• **Work request**
The stretch from the line with "Click the DELICATE. subtitle text" through the line with "Screen dimensions: 595x592" in the records below: write it out exactly, and nothing else.
* * * *
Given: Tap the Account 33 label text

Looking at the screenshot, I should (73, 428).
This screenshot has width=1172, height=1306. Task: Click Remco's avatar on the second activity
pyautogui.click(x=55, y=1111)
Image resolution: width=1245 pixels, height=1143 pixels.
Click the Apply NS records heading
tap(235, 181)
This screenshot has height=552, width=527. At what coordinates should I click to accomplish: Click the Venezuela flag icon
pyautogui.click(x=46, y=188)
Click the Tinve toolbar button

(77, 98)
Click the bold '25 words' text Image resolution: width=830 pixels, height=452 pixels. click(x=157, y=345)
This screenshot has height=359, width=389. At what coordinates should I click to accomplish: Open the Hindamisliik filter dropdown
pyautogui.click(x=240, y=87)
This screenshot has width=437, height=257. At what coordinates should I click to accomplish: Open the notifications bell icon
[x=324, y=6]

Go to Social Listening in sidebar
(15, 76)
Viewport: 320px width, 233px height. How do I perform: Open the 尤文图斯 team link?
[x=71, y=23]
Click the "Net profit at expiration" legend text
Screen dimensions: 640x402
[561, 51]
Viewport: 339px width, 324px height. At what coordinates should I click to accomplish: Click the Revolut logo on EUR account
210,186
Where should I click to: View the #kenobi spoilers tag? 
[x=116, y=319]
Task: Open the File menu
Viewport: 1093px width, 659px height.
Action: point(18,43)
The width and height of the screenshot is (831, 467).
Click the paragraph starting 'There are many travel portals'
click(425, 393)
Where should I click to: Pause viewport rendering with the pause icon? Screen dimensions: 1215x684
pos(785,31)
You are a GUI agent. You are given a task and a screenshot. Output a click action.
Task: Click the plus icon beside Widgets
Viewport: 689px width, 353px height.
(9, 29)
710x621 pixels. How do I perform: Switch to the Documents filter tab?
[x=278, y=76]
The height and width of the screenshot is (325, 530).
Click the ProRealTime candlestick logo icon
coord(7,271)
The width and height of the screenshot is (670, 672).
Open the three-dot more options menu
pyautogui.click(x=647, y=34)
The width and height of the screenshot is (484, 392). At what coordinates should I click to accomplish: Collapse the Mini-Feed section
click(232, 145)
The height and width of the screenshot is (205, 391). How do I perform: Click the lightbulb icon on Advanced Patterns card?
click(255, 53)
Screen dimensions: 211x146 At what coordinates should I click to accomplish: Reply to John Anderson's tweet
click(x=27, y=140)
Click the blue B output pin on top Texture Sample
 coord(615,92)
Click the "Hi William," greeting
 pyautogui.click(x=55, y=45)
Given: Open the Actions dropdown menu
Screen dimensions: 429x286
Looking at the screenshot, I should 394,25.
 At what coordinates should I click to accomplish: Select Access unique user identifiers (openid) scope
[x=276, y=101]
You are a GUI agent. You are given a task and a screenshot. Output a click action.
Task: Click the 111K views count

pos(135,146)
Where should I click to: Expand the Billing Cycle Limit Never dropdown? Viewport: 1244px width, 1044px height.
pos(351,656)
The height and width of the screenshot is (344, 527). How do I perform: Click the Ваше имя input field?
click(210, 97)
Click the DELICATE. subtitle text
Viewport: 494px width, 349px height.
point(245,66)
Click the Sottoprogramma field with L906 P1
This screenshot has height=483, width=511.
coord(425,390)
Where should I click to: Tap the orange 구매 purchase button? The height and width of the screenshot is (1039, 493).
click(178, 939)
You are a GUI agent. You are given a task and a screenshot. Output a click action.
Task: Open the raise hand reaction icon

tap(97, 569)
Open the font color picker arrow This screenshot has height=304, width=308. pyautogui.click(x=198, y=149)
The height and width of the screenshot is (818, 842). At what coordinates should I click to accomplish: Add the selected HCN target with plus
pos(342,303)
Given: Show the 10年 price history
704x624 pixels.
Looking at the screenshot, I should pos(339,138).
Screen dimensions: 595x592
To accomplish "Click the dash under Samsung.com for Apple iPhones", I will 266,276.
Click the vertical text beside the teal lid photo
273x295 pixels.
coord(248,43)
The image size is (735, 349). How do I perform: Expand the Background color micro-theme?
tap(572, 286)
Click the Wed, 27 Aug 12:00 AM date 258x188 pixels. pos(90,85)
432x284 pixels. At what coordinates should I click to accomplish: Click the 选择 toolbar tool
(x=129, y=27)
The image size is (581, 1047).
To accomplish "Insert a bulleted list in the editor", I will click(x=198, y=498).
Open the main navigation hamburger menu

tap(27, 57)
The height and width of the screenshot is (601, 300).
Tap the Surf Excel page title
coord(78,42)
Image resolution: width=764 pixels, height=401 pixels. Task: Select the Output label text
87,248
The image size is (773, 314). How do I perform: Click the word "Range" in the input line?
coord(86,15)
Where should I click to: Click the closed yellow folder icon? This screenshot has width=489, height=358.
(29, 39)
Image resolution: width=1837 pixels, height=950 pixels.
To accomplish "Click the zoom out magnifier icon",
* * * *
• **Exercise solution**
Click the DELICATE. subtitle text
Viewport: 494px width, 349px height.
point(245,66)
Click the Sottoprogramma field with L906 P1
This screenshot has height=483, width=511.
coord(425,390)
Where should I click to: Tap the orange 구매 purchase button? The height and width of the screenshot is (1039, 493).
click(178, 939)
You are a GUI agent. You are given a task and a screenshot. Output a click action.
Task: Open the raise hand reaction icon

tap(97, 569)
Open the font color picker arrow This screenshot has height=304, width=308. pyautogui.click(x=198, y=149)
The height and width of the screenshot is (818, 842). At what coordinates should I click to accomplish: Add the selected HCN target with plus
pos(342,303)
Given: Show the 10年 price history
704x624 pixels.
Looking at the screenshot, I should pos(339,138).
Screen dimensions: 595x592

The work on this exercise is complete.